*** Opening INFORMATION PROVIDED ***

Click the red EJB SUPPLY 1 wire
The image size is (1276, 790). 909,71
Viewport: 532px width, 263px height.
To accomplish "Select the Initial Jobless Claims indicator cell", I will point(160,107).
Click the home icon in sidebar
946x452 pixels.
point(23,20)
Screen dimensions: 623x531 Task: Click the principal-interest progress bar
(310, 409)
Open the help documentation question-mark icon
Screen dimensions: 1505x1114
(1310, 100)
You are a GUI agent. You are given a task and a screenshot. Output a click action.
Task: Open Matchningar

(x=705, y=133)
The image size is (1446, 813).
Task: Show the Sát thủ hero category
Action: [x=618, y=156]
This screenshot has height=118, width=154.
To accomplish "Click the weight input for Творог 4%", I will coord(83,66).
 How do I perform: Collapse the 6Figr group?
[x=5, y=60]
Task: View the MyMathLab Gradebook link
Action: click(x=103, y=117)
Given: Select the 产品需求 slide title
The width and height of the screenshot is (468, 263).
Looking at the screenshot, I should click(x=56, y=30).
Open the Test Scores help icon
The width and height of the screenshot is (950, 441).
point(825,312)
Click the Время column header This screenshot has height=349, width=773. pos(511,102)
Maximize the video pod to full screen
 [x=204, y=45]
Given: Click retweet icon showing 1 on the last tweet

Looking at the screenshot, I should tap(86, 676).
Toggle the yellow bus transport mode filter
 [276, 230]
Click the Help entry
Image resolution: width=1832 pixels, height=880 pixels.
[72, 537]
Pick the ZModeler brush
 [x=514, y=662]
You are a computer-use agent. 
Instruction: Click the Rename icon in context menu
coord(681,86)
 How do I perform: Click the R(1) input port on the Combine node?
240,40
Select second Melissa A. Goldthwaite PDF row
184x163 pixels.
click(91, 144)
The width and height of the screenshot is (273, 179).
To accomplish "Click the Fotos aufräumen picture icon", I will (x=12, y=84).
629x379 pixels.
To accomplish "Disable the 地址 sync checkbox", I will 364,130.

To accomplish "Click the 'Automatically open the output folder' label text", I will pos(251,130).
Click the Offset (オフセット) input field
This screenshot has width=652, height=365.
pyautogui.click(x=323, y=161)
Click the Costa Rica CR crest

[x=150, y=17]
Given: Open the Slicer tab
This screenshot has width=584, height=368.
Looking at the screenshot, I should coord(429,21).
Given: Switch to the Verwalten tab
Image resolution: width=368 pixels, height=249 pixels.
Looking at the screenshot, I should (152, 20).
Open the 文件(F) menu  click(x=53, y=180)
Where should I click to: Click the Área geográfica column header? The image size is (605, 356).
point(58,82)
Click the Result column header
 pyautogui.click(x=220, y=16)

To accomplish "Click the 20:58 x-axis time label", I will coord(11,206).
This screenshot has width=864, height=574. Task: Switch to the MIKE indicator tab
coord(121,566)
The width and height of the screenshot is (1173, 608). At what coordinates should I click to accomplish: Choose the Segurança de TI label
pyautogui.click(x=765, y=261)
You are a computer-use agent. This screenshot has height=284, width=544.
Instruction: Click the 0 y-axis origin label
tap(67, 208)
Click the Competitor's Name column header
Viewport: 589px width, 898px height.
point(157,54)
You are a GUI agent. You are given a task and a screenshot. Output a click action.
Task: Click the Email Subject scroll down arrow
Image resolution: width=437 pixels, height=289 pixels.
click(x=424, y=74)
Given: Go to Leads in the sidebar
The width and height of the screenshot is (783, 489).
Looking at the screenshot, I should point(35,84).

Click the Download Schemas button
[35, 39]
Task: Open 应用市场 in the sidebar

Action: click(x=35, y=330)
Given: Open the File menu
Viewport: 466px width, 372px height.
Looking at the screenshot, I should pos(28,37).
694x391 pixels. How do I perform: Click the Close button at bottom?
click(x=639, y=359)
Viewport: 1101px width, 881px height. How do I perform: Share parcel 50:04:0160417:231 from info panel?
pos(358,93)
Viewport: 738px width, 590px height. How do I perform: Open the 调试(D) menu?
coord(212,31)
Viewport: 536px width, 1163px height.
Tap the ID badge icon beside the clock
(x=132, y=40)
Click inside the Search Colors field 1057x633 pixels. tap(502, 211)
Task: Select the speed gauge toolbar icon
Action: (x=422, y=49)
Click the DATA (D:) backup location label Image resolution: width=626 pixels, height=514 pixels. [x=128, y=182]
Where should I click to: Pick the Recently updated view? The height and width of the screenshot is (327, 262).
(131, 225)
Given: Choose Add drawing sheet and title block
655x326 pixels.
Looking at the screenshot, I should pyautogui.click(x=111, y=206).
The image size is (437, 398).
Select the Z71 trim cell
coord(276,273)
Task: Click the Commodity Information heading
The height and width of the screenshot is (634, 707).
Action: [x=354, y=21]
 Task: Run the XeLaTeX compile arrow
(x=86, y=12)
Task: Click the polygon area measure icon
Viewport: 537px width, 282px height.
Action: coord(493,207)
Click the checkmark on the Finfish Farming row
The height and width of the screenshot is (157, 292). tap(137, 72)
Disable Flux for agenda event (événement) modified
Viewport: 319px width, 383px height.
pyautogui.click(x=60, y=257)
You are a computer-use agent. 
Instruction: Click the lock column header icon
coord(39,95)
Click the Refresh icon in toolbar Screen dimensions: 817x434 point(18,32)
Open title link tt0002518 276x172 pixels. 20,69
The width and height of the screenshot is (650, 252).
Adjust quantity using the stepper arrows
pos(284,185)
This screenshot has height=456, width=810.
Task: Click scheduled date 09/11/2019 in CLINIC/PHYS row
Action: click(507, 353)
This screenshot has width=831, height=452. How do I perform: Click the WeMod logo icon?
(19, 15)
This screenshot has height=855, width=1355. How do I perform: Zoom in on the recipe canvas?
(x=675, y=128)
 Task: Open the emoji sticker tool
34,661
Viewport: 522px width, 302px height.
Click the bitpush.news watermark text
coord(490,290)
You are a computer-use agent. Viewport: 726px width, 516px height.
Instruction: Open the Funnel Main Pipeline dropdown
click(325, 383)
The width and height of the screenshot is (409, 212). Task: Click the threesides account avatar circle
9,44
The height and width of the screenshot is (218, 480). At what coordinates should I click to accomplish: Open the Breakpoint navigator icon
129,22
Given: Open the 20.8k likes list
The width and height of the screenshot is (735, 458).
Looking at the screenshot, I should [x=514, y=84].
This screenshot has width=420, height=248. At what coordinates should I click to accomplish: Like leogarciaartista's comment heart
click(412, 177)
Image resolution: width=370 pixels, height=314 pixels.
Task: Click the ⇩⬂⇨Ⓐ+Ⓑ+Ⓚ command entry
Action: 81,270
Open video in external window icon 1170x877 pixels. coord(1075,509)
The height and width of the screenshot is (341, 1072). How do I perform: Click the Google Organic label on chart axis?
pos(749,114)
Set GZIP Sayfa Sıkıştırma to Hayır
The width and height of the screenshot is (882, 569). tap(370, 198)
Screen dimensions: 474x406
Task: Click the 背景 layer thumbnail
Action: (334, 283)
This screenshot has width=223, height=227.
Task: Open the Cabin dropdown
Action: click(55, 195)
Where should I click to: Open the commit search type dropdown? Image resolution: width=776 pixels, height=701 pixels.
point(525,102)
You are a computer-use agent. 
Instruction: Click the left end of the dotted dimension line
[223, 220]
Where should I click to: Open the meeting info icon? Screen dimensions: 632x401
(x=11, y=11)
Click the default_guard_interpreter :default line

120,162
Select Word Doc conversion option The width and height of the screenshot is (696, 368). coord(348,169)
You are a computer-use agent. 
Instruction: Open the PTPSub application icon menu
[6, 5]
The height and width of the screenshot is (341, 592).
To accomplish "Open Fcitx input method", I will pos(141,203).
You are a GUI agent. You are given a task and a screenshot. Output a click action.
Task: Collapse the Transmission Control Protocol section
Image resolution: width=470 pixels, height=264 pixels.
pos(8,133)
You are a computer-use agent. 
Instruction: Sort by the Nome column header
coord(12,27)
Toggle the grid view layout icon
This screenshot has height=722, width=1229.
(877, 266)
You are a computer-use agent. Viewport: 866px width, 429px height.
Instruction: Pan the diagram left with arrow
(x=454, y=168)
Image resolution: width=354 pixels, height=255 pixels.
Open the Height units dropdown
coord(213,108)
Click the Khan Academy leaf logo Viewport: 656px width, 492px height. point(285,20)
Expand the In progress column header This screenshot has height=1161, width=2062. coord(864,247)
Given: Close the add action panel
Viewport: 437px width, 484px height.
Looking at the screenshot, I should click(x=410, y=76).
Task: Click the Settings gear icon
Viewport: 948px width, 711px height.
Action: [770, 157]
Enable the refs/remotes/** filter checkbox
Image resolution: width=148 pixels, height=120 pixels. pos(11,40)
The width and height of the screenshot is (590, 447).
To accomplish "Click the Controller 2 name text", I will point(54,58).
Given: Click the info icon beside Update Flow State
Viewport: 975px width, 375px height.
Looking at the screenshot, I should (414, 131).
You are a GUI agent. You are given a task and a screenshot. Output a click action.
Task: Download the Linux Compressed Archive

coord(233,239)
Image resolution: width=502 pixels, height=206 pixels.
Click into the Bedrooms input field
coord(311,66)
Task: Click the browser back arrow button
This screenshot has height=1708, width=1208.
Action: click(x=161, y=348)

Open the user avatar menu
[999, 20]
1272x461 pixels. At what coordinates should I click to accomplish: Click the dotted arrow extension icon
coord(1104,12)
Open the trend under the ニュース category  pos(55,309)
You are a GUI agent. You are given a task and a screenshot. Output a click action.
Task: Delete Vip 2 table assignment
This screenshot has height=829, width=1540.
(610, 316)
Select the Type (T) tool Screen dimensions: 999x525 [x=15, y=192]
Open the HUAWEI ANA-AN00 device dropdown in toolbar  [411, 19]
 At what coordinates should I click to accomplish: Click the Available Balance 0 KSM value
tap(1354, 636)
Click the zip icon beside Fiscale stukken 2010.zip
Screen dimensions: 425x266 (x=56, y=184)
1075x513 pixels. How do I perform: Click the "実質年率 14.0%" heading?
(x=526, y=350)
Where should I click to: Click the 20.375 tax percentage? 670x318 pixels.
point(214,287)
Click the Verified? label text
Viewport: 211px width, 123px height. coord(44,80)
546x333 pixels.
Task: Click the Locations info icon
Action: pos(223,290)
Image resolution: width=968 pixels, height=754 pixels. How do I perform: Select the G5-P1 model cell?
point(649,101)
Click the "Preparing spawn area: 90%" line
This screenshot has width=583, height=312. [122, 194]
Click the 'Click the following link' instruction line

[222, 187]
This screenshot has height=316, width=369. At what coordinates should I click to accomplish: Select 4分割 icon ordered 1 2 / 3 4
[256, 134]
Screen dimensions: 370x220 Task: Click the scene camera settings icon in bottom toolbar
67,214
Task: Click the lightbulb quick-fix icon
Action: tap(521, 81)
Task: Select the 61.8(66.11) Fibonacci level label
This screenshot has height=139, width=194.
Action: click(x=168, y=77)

*** Closing INFORMATION PROVIDED ***

[ABOUT THIS EXERCISE]: Please make an exact copy of the lines from the one holding "Click the 'Click" through the final line of the records above, nothing more.

[EXERCISE OUTPUT]:
Click the 'Click the following link' instruction line

[222, 187]
This screenshot has height=316, width=369. At what coordinates should I click to accomplish: Select 4分割 icon ordered 1 2 / 3 4
[256, 134]
Screen dimensions: 370x220 Task: Click the scene camera settings icon in bottom toolbar
67,214
Task: Click the lightbulb quick-fix icon
Action: tap(521, 81)
Task: Select the 61.8(66.11) Fibonacci level label
This screenshot has height=139, width=194.
Action: click(x=168, y=77)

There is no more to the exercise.